**Challenge:**
Please reproduce the items starting at the line that contains "will (602, 57)." and ending at the end of the items, offsetting every click coordinate by 116 and leaving all other text unchanged.

----- Records for processing -----

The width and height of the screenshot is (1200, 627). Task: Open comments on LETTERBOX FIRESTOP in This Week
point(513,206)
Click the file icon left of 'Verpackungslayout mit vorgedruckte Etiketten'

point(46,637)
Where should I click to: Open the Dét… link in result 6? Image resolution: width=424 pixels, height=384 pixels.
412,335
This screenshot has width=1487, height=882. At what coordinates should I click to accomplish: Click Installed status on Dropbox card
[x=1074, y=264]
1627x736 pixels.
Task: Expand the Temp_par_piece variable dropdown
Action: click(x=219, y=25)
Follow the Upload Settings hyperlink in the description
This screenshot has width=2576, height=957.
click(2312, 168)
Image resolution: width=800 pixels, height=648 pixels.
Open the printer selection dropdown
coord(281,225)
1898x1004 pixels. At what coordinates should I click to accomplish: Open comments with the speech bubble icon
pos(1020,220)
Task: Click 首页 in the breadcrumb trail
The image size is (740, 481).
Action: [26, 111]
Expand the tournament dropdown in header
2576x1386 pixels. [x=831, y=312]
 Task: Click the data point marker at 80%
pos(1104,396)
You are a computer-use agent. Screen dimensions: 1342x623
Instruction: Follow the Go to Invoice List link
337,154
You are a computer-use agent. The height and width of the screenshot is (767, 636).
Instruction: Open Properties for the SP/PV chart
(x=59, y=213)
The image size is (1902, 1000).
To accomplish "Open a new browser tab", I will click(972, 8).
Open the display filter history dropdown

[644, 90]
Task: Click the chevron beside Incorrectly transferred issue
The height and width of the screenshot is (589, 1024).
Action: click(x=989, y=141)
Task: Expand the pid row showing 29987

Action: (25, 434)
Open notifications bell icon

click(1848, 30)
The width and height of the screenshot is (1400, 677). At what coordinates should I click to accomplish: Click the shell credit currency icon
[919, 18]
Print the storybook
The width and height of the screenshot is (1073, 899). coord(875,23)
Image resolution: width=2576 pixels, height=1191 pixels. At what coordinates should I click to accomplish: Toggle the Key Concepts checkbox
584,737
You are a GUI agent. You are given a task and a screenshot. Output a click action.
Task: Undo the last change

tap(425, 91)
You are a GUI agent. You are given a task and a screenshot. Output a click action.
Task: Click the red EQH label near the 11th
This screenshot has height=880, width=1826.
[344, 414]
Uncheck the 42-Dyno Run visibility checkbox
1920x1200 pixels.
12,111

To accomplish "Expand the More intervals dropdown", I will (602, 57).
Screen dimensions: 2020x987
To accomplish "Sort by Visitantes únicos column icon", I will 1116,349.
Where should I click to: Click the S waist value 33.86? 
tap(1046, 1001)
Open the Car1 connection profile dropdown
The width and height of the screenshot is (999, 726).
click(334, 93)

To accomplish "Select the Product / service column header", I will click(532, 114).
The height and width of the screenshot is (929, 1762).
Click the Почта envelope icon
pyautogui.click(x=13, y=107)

-----

**Written response:**
To accomplish "Expand the More intervals dropdown", I will (718, 173).
Screen dimensions: 2020x987
To accomplish "Sort by Visitantes únicos column icon", I will 1232,465.
Where should I click to: Click the S waist value 33.86? 
tap(1162, 1117)
Open the Car1 connection profile dropdown
The width and height of the screenshot is (999, 726).
click(450, 209)

To accomplish "Select the Product / service column header", I will click(648, 230).
The height and width of the screenshot is (929, 1762).
Click the Почта envelope icon
pyautogui.click(x=129, y=223)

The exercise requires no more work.